Por eso se aventuraron con ideas como el ‘ChufaMix‘, un aparato para hacer horchata de chufa… o de cualquier otro vegetal. No sólo hacían horchata, sino también mermeladas, miel, aceites, cosméticos, turrones y alcoholes, todo tipo de productos a través de los resaltar el valor nutricional y cultural de la chufa. Lanzaron hasta un recetario con horchata. Todo en plan muy fallero -por tirar del tópico-.

Hasta aquí, el relato local de cualquier negocio agrario que intenta reflotar un sector en el olvido. Pero tenían más particularidades.
Este pasado verano cuarenta familias y un buen puñado de agricultores vivían de la empresa. Llevaban años en la calle, vendiendo horchata en las esquinas de la ciudad con un denominador común: la empresa sólo contrataba para la venta a mujeres. No modelos, chicas monas o go-gos de discoteca. A mujeres. Mayores de 40 años, para más señas. El requisito era el buen trato y la cercanía, porque lo que querían era recuperar la práctica de las antiguas horchateras y, de paso, ayudar a un colectivo (uno más) maltratado por la crisis.
Todo era redondo: ayudaban a promocionar la cultura gastronómica de la ciudad, renovaban las propuestas relativas a su consumo mientras formaban un sello de calidad, daban trabajo a agricultores y mujeres de cierta edad y todo con un negocio ecológico, sostenible y de gestión transparente.
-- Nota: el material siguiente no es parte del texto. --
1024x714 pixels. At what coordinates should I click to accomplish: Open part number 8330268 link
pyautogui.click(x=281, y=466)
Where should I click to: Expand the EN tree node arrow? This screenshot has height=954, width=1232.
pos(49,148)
Según ellos mismos cuentan, nadie en la empresa gana más de dos veces lo que el otro. En el campo no hay zonas VIP.
La cosa iba bien. Era frecuente ver a las vendedoras apostadas en algunas esquinas de la ciudad, especialmente cuando apretaba el calor. La cosa iba hacia adelante. Hasta que hace un mes anunciaban a través de su Facebook que cerraban, de momento, el negocio. El Ayuntamiento había decidido sacarles de las calles y darle la licencia de venta ambulante de horchata a una empresa dedicada al tapizado de coches tras un sorteo con bolitas.
Bienvenidos a Valencia.

Lo de convocar un sorteo público para una adjudicación «no es frecuente», comenta Eugenio Viñas, periodista de Valencia Plaza, que ha ido siguiendo el devenir del caso. El periodo de trabajo de los carros en la calle iba de marzo a noviembre. «Nadie les había dicho nada y, de repente, montan un concurso de un día para otro». En él, según explica Viñas, no hubo requisitos de ningún tipo: ni experiencia en el sector, ni solvencia.
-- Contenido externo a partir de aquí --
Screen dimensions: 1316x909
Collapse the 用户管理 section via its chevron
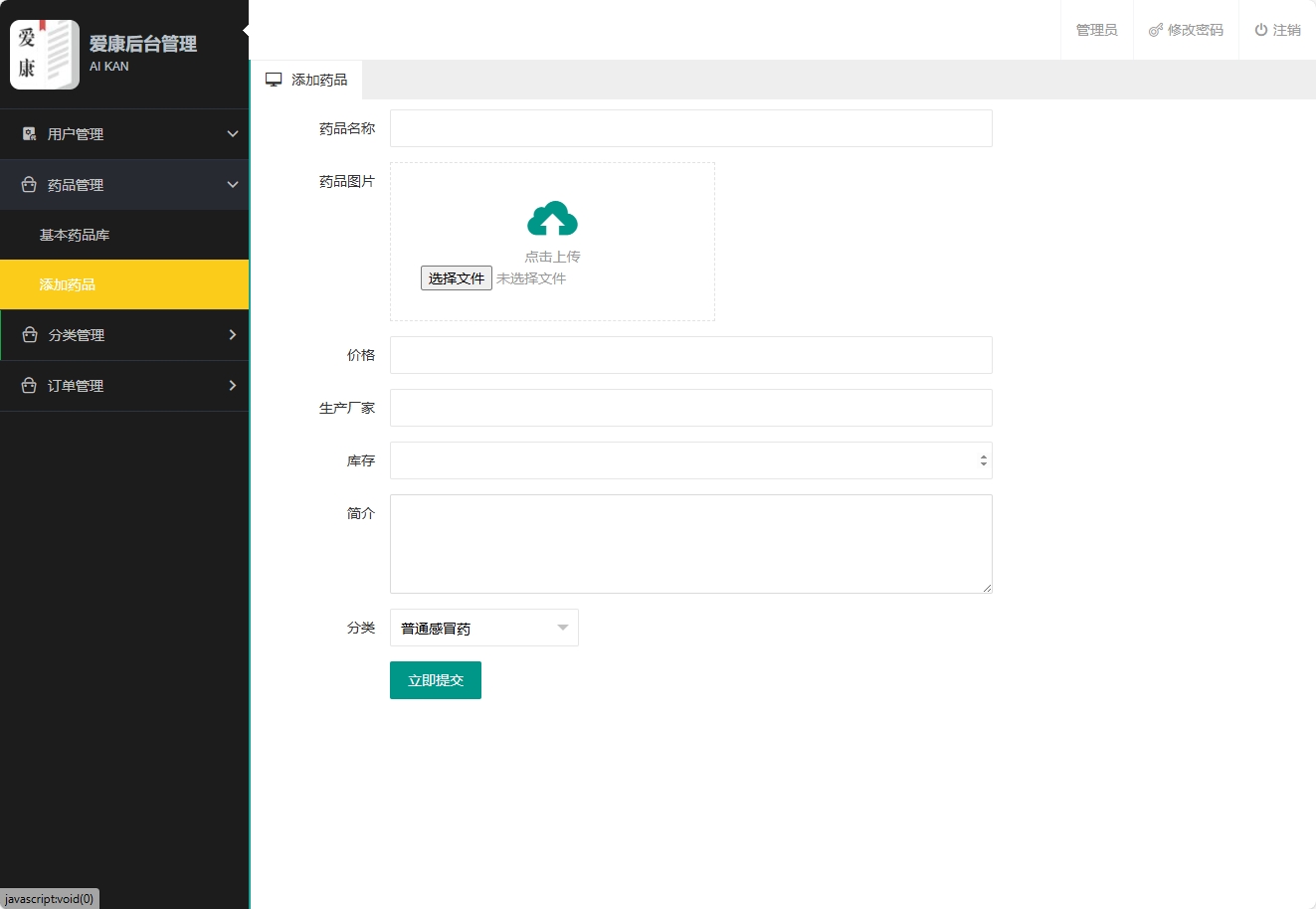click(x=233, y=133)
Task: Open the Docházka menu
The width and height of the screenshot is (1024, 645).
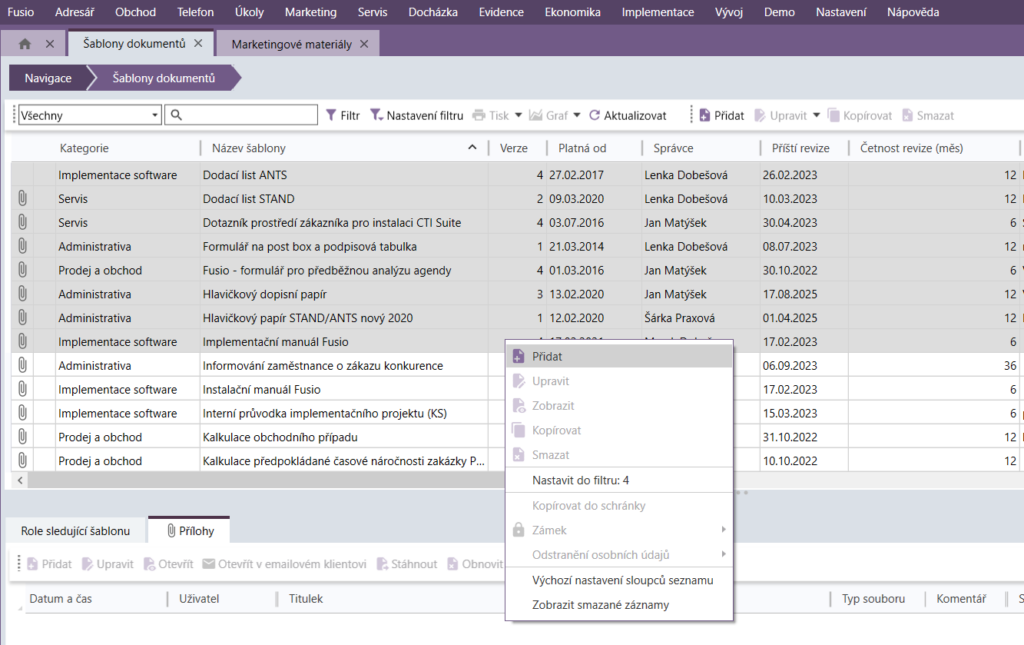Action: pos(433,12)
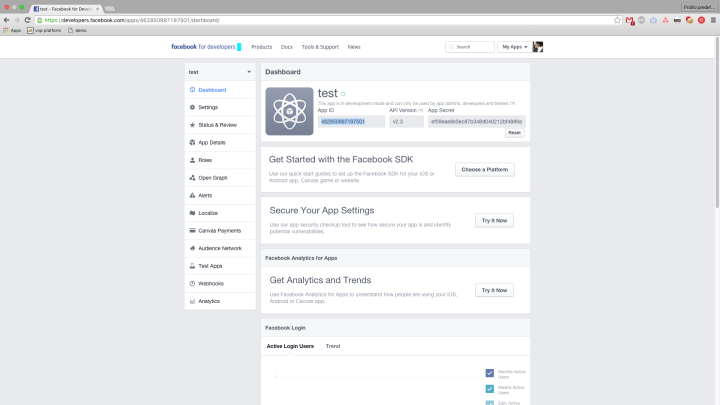Click the Status & Review star icon
The image size is (720, 405).
[x=192, y=125]
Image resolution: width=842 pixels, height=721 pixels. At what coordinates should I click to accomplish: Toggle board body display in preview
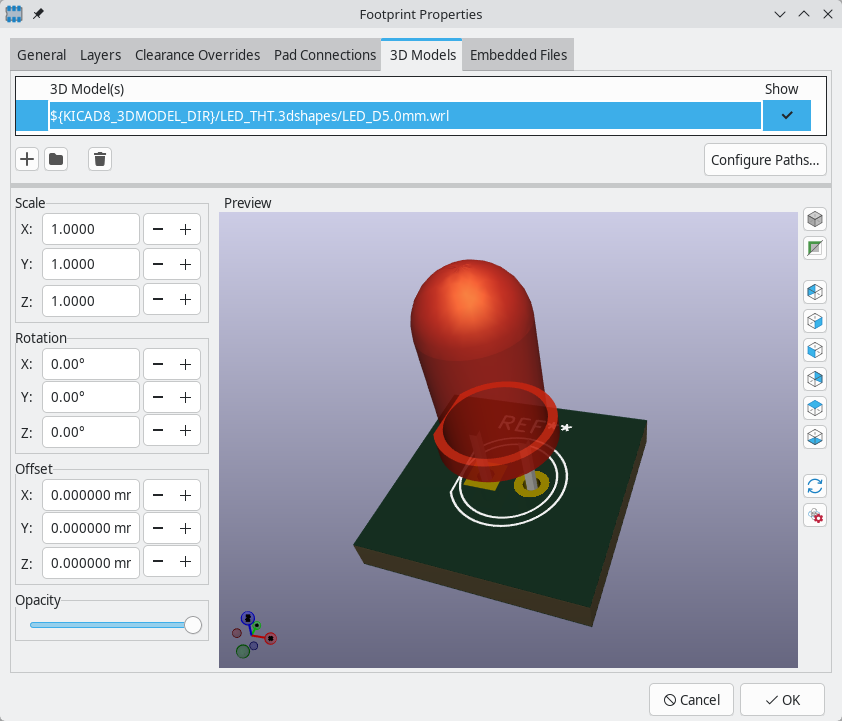[x=815, y=248]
El resultado: la adjudicación a una empresa llamada Tapiza Dos del Automóvil, que un mes después de la adjudicación cambió su razón social: de «la fabricación, reparación, instalación o comercialización tanto al por mayor como al por menor de toda clase de tapizados» a «la fabricación de horchata, zumos, helados, bebidas, productos de panadería y pastelería», según contaba Viñas en un artículo hace unos meses. Al otorgarle la licencia a esta empresa, el propio Ayuntamiento incumplía la ordenanza municipal al respecto.
En marzo de este año salieron los nuevos carros a la calle, cargados de una horchata de cuyo origen geográfico nada se sabe , y al final de la temporada, en noviembre, han anunciado que renuncian a la concesión porque no les ha sido rentable. La empresa, que además del objeto cambió de propiedad, ha desaparecido del mapa.
¿Y ahora? Según cuenta Viñas se volverá a hacer un sorteo en febrero, aunque de momento no se conocen las condiciones, si las hay.
Durante este año perdido Món Orxata tuvo que despedir a algunas de sus horchateras. Ahora habrá que esperar a ver si deciden concurrir al concurso o si finalmente tiran la toalla y la idea que llevaron a cabo acaba donde empezó esta historia: en el suelo, bajo tierra.